**WORK TO COMPLETE:** Copy each of the entries below word for word, without the pictures.

**RECORDS SUPPLIED:**

⟨

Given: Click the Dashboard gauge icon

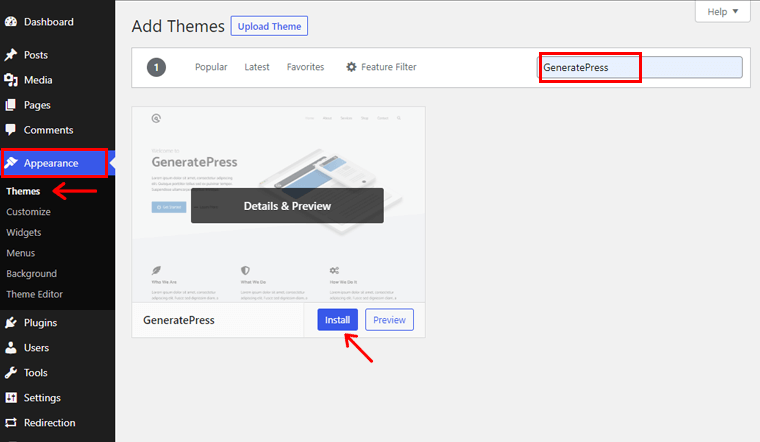Looking at the screenshot, I should coord(11,21).
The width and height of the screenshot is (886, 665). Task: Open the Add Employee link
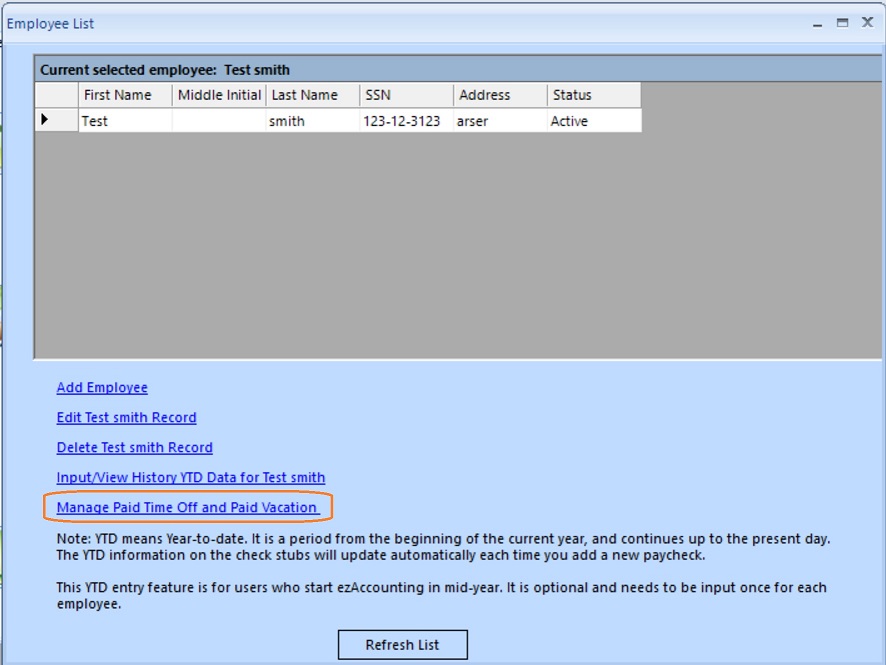tap(102, 388)
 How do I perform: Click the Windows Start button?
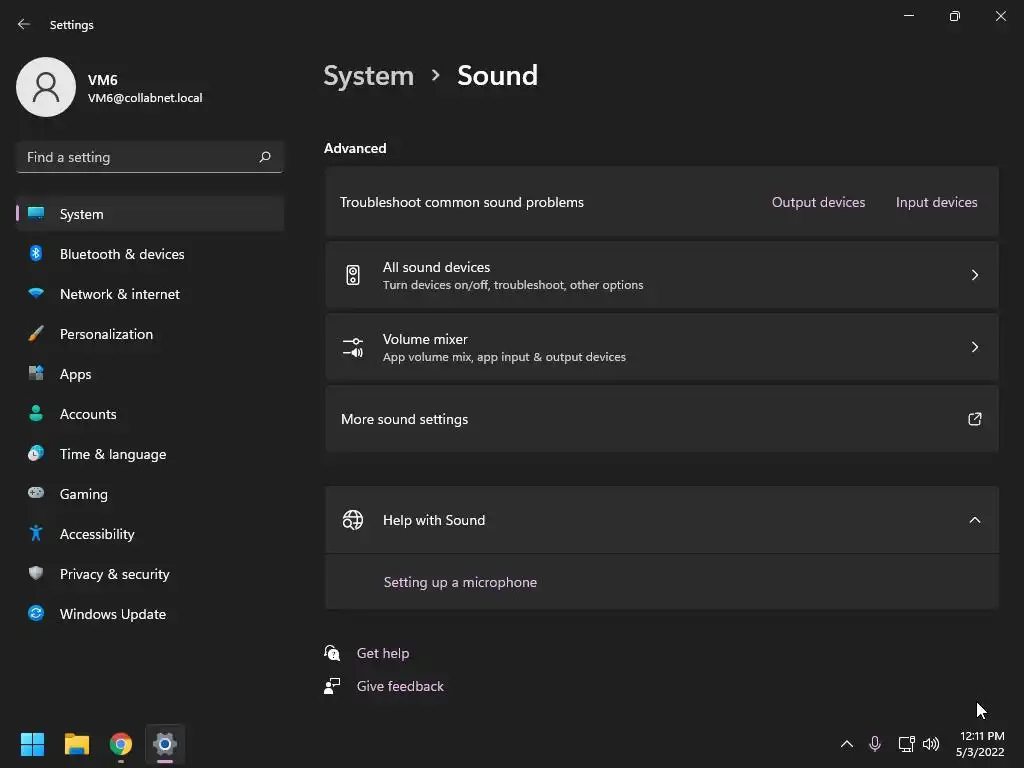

⟩

**EXERCISE RESULT:**
Given: Click the Dashboard gauge icon

Looking at the screenshot, I should coord(11,21).
The width and height of the screenshot is (886, 665). Task: Open the Add Employee link
tap(102, 388)
 How do I perform: Click the Windows Start button?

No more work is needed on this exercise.